Le fondement principal de la dissolution sans liquidation assortie de la TUP repose sur l’article 1844-5 du Code civil français. Dans son alinéa 3, cet article précise que lorsque la société dissoute n’a qu’un seul associé, tout son patrimoine est dévolu à cet associé, sans qu’il soit nécessaire de procéder à la liquidation. Toutefois, comme toute disposition légale, l’article 1844-5 obéit à des conditions préalables, dont la plus évidente réside dans le fait que l’associé doit détenir 100 % du capital au moment de la décision de dissolution. C’est le cas typique d’une dénommée « société unipersonnelle de fait ». Par ailleurs, des mentions légales obligatoires doivent figurer dans la décision de l’associé unique, notamment le rappel des dispositions de l’article 1844-5 du Code civil.
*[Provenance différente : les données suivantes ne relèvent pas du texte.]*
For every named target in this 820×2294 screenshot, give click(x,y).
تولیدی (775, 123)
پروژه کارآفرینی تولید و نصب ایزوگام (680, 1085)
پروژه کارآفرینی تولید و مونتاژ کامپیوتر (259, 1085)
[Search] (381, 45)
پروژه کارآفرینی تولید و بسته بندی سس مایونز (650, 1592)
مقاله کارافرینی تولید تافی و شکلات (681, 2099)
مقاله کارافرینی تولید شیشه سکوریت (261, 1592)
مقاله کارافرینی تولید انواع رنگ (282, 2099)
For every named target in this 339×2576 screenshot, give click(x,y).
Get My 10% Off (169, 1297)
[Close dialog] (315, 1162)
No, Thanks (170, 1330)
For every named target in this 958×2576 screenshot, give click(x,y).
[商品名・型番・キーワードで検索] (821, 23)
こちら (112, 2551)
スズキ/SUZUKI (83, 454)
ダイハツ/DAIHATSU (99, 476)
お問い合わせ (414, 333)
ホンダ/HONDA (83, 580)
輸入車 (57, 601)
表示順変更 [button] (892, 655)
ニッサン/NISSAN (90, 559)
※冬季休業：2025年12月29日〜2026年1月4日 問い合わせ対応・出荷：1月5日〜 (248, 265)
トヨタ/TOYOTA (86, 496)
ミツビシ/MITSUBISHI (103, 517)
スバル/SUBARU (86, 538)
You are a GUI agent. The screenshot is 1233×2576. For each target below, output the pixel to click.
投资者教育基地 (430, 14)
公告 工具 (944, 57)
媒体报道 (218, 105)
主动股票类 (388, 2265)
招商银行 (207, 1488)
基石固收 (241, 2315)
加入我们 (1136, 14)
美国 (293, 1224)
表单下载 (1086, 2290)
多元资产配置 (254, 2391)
Une autre condition importante concerne la situation financière de la société dont on prononce la dissolution. En pratique, rien n’empêche une entreprise endettée d’aller vers la TUP, mais l’associé unique deviendra alors responsable des éventuelles dettes reprise « en bloc » dans son propre patrimoine. Par conséquent, la société absorbante doit être en mesure de gérer le passif transféré. La solvabilité des deux entités, l’une dissoute et l’autre bénéficiaire, est donc un sujet clé. Les créanciers, enfin, bénéficient d’un droit d’opposition à la transmission universelle de patrimoine. Cela signifie que si un créancier estime que la dissolution met en péril le règlement de sa créance, il peut former opposition devant le tribunal compétent. Cette opposition n’entraîne pas automatiquement l’échec de la TUP, mais elle oblige l’associé unique à prouver qu’il existe des garanties de paiement ou à régler la dette immédiatement.
Conséquences pratiques
La TUP est un outil réputé efficace pour réaliser des restructurations juridiques. Elle réorganise les organigrammes de groupes de sociétés tout en réduisant le nombre des entités. D’un point de vue comptable, la société absorbante continue de fonctionner avec un patrimoine agrandi. Les biens mobiliers et immobiliers sont directement inscrits à l’actif de la société bénéficiaire. Sur le plan fiscal, il existe des situations où la dissolution sans liquidation peut bénéficier d’un régime de faveur, notamment si la TUP s’inscrit dans la continuité de l’activité ou dans certaines opérations de réorganisation intragroupe. Toutefois, ces régimes dérogatoires supposent de respecter des obligations déclaratives et de s’assurer que la finalité recherchée est conforme à la législation fiscale.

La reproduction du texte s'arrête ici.